One of the first things you are going to find out about me is that I am Chilean. I tell everyone, all the time. I have almost become more Chilean now that I no longer live there, but it is probably because the distance allows me to analyse Chile in a more objective way.
It was living here in the UK when I first heard about Patricio Guzmán, a Chilean
documentary filmmaker. A Chilean friend who also lives in the UK mentioned him in passing and told me all about his work. It was interesting to me, as he appeared to deal with the two biggest issues in Chile, the second one being the Coup d’état.
Shortly after being exposed to Guzmán’s work, I was asked by my tutors at the Manchester School of Art to introduce Nostalgia for the Light to the rest of the filmmaking students. Life is full of coincidences like that. I was happy to do it, but as I was speaking about it in front of everyone I realised how textbook -like my knowledge was. And I grew up there!
I was born in ’89, the beginning of a new era in Chile. My working class family struggled as most working class families did, but they were very fortunate to never have experienced the horrors of the Pinochet‘s military government directly. The ’88 plebiscite changed Chile forever. Pinochet was no longer in power, but the damage was already done as Chile continued to be divided, politically and culturally, going beyond social status. This is Chile’s number one problem.

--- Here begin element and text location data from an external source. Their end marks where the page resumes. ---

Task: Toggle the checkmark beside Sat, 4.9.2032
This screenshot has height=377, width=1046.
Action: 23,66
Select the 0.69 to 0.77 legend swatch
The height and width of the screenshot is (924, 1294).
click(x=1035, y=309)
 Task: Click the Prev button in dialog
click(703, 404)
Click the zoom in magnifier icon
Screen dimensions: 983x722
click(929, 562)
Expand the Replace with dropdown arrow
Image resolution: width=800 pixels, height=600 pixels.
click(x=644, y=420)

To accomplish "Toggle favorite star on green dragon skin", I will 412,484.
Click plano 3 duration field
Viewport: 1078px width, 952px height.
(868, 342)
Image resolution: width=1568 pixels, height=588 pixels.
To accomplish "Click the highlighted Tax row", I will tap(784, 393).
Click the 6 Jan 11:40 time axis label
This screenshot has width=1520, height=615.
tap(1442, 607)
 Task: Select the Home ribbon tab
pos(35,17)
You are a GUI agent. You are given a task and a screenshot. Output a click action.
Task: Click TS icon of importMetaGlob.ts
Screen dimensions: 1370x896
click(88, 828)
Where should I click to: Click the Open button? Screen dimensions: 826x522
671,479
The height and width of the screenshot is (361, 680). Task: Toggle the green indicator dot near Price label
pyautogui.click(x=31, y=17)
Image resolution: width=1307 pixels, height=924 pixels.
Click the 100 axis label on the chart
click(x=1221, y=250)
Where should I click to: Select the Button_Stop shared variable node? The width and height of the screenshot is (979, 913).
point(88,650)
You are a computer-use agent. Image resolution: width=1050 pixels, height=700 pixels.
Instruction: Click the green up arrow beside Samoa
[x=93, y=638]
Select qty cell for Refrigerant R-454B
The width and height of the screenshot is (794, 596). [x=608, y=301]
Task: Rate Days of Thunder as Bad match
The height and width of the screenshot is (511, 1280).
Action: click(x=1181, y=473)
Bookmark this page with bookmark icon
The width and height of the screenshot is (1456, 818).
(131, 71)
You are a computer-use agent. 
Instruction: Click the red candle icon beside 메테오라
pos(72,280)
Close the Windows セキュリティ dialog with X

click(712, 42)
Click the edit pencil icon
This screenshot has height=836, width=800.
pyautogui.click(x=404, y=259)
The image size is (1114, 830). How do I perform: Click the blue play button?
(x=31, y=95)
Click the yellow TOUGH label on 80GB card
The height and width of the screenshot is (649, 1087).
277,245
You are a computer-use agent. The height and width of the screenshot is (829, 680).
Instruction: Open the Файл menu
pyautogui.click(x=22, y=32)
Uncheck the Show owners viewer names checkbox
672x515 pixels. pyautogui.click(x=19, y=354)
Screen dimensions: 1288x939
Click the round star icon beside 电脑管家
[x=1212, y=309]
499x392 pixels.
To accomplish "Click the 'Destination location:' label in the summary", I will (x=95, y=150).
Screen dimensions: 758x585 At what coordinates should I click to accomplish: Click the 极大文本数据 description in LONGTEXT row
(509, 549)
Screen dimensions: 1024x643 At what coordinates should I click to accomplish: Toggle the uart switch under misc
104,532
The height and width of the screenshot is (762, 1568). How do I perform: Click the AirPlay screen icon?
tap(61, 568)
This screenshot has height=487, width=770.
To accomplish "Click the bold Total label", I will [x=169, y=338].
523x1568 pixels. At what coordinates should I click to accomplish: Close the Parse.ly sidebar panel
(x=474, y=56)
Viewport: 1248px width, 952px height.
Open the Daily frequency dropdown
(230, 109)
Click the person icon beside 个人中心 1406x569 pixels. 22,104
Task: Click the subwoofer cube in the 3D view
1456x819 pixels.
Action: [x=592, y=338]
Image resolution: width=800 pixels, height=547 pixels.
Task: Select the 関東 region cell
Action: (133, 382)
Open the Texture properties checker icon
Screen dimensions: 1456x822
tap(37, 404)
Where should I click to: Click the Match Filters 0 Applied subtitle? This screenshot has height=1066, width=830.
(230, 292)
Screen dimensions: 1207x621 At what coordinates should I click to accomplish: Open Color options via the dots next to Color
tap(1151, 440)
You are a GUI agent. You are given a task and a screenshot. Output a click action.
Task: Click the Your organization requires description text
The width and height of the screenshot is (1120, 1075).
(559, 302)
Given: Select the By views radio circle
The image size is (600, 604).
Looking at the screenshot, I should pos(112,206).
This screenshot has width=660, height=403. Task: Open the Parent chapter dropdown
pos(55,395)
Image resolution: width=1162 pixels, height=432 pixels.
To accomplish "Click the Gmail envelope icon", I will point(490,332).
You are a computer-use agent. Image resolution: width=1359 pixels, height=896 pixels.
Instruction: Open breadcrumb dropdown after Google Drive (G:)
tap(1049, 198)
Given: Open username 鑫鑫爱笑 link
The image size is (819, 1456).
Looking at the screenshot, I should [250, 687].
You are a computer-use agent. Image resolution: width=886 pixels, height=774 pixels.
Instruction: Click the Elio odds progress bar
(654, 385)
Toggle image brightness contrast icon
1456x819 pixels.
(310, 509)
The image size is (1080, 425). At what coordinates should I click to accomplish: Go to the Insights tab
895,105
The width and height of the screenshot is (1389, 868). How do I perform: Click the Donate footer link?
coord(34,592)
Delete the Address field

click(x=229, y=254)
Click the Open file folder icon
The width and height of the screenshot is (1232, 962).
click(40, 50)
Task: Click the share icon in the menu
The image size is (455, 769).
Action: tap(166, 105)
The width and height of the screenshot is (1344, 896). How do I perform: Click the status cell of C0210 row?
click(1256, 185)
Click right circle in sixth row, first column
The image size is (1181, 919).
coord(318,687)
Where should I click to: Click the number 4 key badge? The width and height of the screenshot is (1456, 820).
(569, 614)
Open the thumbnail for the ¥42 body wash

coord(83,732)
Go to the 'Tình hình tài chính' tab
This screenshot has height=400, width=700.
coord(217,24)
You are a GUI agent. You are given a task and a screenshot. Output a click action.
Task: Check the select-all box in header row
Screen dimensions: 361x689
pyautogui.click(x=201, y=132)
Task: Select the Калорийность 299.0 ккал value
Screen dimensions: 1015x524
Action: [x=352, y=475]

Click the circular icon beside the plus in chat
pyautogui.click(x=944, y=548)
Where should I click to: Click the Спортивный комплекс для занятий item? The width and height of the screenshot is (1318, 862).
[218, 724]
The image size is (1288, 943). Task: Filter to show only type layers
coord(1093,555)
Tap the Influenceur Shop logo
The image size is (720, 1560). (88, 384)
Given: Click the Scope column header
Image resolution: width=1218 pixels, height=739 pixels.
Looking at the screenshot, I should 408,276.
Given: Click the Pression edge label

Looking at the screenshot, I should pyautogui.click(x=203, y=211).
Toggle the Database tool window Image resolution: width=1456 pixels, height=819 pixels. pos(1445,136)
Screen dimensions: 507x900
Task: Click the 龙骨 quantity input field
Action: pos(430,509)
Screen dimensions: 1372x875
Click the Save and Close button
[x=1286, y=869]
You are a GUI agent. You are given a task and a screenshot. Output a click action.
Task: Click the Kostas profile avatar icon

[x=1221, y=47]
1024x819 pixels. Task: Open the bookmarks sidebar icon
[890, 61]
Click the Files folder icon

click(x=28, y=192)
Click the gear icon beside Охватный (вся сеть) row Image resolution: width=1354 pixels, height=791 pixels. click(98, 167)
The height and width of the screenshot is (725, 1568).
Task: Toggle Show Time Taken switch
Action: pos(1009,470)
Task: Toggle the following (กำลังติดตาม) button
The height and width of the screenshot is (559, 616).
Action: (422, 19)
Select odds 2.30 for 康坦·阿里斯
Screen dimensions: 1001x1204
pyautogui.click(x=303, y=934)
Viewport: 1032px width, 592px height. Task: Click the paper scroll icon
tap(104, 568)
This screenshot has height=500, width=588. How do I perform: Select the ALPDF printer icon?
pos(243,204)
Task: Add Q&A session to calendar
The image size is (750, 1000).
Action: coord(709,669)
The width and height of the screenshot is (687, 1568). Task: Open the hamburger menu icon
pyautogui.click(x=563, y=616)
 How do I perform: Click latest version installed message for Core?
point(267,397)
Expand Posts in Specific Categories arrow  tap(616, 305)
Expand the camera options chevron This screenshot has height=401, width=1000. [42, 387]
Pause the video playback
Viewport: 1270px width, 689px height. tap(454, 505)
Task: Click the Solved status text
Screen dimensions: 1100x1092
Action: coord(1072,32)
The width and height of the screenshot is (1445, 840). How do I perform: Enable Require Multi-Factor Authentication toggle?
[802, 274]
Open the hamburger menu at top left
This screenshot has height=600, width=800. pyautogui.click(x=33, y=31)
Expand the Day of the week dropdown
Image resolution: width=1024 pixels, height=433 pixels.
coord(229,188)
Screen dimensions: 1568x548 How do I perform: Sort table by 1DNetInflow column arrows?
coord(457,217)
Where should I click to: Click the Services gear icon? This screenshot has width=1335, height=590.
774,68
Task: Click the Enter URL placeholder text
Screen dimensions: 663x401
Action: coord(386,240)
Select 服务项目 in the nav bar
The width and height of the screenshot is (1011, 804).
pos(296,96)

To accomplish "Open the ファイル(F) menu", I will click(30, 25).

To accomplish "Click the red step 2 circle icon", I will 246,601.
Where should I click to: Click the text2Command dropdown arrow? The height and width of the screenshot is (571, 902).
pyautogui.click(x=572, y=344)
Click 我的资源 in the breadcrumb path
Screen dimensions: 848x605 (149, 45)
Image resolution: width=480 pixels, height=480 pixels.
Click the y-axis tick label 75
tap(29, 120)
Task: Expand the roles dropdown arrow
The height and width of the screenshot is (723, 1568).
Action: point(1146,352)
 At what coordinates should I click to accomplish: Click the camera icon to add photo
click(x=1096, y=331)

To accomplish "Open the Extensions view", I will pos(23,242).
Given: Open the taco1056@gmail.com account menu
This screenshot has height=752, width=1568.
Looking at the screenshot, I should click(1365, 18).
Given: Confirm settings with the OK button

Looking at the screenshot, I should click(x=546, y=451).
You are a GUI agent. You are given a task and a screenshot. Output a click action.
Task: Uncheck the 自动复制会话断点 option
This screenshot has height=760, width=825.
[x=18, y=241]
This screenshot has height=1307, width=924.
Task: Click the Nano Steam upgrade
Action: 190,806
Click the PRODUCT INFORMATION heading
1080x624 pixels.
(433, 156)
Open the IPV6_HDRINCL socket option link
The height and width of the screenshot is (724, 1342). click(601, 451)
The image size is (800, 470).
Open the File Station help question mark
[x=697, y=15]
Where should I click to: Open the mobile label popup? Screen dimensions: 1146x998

Patricio Guzmán’s approach to these issues is perhaps the best way to approach them. His documentaries are tackled in a rather poetic way, making them very effective as it proves the problems trascend politics. It should not be a case of whether you are conservative or liberal, rich or poor, educated or ignorant or whether your family was affected directly by the derranged military government or not. It is an issue that concerns everyone and should be accessible to everyone. This is why Patricio’s work is important. The human approach to these horrors trascend everything else. His works are a testament to the power of film.
Nobody talked about politics in my family and we only needed to know the basics: democracy is good, tyranny is bad and money is a necessity. These are the ingredients for conformity, forcing yourself to play the game even if you don’t like the rules. Patricio Guzmán has taught me more than just facts and has revealed more than buried secrets, he has made me care about the division that tears our country apart everyday, politically and socially.
Recently, Home organised a preview screening for The Pearl Button, followed by a Q&A with the man himself. This is where I was able to ask him if we could ever fix this problem of estrangement in Chile and his answer put my worries to rest. We must work hard to dig up the truth. The memories that had been hidden from us, away from reality. Only memory can unite a country. The goal is to move forward by remembering the past.
As an external project, we will be submitting a short film for CineSpace. I am using Guzmán’s approach to documentary to explore the spiritual drive behind space exploration and how it it uses science as a tool for emotional discovery. We are hoping to use resources such as poetic imagery, thought-provoking voice-overs and minimalistic soundtrack.
I will be blogging about that project soon.